Myth 6: Intrapreneurs are just like entrepreneurs
Intrapreneurs are entrepreneurial in many respects, but that doesn't make the two synonymous. Both share a builder's mindset that makes them eager to create valuable solutions that don't yet exist. But intrapreneurs are less drawn to the huge rewards that can come with founding one's own firm. They don't want the all-consuming hours, unpredictability and risk that go with that potential. Often they see a way to have more impact by staying in their jobs and leveraging their employers' already established scale and brands. They have the knowledge – and the patience – to navigate the politics and protocols of their large organizations.
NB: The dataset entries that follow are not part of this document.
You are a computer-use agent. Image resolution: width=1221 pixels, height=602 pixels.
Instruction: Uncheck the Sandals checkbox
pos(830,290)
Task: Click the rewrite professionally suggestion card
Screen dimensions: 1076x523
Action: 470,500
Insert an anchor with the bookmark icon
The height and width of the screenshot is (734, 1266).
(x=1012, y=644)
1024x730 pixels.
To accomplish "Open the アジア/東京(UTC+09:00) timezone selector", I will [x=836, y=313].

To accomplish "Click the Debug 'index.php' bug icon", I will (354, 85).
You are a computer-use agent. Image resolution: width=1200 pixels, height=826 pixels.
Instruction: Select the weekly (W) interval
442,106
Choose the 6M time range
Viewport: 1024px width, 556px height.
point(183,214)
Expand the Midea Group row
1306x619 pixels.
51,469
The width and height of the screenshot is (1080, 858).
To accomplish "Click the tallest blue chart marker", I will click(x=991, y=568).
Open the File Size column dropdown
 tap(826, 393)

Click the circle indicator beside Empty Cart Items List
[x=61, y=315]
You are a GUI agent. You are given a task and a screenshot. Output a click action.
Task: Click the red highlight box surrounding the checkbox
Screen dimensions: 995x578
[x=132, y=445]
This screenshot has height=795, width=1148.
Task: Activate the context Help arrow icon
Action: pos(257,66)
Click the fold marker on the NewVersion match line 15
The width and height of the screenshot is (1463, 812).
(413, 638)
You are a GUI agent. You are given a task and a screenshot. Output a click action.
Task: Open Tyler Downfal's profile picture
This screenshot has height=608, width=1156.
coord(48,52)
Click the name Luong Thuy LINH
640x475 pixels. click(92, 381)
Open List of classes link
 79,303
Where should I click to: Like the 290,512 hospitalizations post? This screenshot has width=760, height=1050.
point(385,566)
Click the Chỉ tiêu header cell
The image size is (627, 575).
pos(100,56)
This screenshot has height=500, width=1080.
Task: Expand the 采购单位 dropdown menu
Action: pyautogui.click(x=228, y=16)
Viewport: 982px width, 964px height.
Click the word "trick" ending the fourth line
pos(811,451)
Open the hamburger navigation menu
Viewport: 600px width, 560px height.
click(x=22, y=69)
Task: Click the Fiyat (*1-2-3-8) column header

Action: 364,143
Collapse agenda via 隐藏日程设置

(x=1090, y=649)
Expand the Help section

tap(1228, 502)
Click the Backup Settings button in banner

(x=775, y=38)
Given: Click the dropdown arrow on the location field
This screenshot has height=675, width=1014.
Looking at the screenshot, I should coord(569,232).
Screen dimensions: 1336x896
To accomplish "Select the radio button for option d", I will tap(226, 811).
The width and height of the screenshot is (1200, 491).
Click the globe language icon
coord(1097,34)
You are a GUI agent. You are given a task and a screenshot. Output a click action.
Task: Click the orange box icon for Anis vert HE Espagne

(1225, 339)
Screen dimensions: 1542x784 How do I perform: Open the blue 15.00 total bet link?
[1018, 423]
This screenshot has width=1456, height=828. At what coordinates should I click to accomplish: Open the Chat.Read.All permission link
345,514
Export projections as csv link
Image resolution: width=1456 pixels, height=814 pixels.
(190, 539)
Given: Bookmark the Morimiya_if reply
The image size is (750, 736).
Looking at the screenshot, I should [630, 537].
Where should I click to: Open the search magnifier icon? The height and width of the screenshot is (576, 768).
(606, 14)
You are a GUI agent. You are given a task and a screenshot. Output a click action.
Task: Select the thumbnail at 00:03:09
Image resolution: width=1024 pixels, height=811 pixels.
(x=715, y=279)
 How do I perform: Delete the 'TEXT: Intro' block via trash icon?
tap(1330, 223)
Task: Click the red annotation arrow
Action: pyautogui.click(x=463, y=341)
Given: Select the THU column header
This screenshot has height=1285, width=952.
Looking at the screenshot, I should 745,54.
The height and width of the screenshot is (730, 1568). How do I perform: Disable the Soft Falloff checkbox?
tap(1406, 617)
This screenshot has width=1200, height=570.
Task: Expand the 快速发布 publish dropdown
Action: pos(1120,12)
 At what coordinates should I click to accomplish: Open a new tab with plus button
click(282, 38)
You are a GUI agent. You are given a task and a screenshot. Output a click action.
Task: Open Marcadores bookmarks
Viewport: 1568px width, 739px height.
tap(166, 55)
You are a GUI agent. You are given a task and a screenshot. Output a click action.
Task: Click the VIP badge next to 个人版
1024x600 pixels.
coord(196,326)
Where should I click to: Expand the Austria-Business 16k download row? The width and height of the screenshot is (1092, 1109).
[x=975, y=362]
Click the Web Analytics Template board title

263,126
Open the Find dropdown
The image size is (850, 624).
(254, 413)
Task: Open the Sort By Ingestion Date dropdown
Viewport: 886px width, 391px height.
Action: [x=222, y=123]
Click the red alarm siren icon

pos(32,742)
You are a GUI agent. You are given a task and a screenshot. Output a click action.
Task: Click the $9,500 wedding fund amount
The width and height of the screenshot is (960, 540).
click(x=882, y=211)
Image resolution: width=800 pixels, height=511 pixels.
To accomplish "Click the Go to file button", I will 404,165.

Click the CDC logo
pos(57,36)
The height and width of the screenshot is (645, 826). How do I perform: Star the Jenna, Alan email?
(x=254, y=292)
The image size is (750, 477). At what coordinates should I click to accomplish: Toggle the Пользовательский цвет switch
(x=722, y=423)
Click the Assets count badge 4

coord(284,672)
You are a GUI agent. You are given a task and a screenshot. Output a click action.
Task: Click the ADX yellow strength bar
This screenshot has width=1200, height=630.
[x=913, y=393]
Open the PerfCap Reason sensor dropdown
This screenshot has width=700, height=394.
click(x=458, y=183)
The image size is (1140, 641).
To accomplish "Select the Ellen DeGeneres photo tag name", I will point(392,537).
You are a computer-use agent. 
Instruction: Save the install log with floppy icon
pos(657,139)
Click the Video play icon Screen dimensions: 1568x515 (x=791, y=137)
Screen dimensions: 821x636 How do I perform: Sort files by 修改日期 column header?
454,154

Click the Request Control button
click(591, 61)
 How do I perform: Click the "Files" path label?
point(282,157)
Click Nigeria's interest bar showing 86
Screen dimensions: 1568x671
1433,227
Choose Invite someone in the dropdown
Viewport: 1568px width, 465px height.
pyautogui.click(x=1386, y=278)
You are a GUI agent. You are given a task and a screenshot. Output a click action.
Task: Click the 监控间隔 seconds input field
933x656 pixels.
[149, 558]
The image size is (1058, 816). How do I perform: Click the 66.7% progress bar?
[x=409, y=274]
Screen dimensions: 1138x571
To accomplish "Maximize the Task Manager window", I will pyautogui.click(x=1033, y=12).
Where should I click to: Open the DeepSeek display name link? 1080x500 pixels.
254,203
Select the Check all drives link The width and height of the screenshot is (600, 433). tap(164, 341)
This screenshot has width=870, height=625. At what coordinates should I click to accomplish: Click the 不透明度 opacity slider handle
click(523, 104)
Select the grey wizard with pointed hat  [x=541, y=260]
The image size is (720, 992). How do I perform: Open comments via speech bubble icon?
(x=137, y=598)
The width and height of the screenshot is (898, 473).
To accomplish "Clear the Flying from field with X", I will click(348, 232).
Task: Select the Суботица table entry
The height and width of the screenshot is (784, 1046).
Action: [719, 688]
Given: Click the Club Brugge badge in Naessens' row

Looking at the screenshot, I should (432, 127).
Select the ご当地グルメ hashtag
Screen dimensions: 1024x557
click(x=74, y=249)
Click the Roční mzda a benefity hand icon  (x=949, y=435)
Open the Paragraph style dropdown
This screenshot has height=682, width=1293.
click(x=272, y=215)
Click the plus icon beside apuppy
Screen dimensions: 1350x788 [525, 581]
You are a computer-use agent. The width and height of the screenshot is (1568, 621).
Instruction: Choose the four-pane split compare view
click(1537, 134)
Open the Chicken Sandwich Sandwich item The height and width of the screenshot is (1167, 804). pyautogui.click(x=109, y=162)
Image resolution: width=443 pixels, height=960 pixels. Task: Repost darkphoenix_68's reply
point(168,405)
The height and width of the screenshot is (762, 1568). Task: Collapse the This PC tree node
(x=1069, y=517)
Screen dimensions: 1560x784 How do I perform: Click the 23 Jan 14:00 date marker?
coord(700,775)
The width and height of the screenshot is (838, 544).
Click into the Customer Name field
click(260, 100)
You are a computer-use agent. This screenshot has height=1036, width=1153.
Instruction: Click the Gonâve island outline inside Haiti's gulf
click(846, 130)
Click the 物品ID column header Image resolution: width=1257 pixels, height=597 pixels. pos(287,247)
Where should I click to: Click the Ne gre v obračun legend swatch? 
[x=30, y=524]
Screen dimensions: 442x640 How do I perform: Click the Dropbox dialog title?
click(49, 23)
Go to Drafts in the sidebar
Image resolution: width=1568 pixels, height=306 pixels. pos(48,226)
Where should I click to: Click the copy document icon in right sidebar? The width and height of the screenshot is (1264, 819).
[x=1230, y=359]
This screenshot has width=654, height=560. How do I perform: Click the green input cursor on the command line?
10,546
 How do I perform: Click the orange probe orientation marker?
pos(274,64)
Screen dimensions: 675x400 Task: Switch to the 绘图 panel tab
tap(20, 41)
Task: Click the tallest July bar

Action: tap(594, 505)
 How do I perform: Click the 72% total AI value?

Myth 7: Innovation labs are the best place to house intrapreneurs
This is a more contemporary myth, because it has grown along with the trend towards large companies, non-profits and government institutions creating innovation centres, labs, incubators and garages. The whole point of these investments in facilities and talent is to focus on fuelling the innovation pipeline. So this is where intrapreneurs should be housed, right? While that might seem true at first, the whole point of cultivating intrapreneurship is to encourage it across the organization. Creating a cordoned-off holding tank for intrapreneurs will signal the opposite and imply that innovation can only happen in specially designated spots by the people whose job it is to innovate. Innovation centres provide a clear pathway, training, networks and other resources to help intrapreneurs succeed – regardless of where they come from.
Myth 8: Having an innovation strategy has nothing to do with cultivating intrapreneurship
Strategy is a top-down concept. It gets set at the highest level and cascades down into delegated tactics. Intrapreneurship, on the other hand, is bottom up. It's all about letting a thousand flowers be planted and seeing what comes up. These two concepts seem almost diametrically opposed, with very little chance of finding common ground. However, companies who want to see more intrapreneurial activity must have a clear strategy for achieving it – and what point could there be in disconnecting that strategy from the overall innovation strategy of the business?
New mythologies don't emerge just because someone writes a book and suggests they are needed. The myths we carry around in our heads and choose to live by are harder to dislodge than that. They are formed over the course of years by a combination of our observations of what works and our values regarding how we wish things would work.
Right now, we are in a period when corporate innovation activity is exploding. We will have many more models of success, and of failure, to take our lessons from. Many new stories will emerge from which we can gain a new and better understanding – and with these we can construct a new mythology of intrapreneurship. Let's make it a good one.